WHAT YOU WILL DO:
Exclude every picture. Output verbatim the lines from the one containing "Task: Grab the" to the end of the data.

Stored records
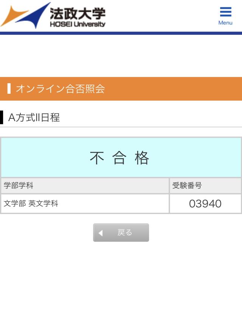Click "HOSEI University" English logo text
The height and width of the screenshot is (332, 242).
click(78, 24)
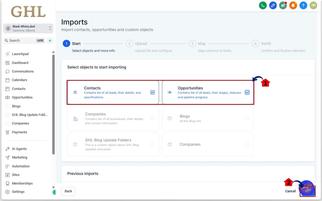
Task: Expand the SR profile avatar menu
Action: coord(313,5)
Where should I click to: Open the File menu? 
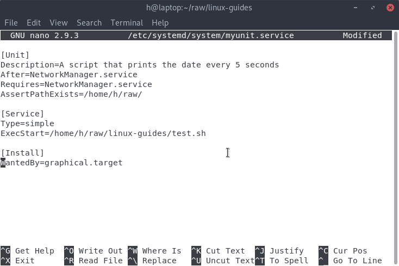[11, 23]
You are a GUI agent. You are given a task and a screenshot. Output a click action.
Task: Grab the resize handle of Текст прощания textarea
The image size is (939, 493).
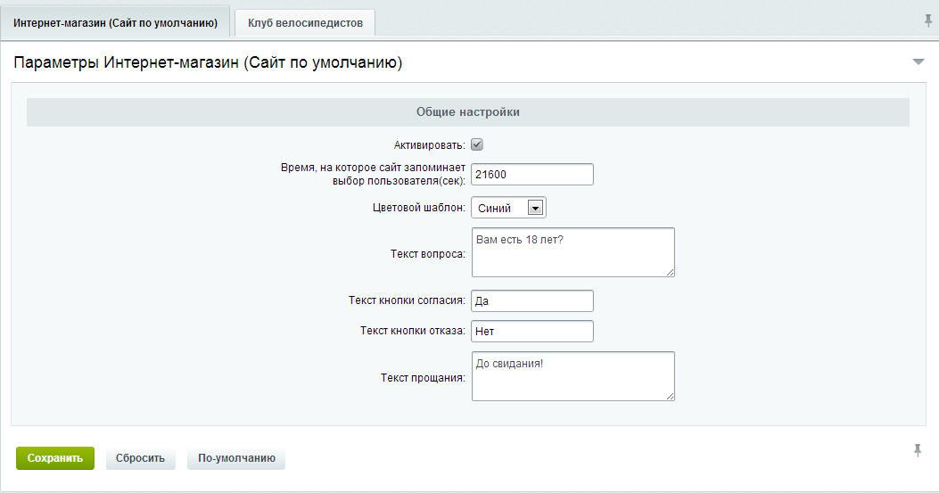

ANSWER TO THIS TASK:
Task: Grab the resize handle of Текст прощания textarea
The image size is (939, 493).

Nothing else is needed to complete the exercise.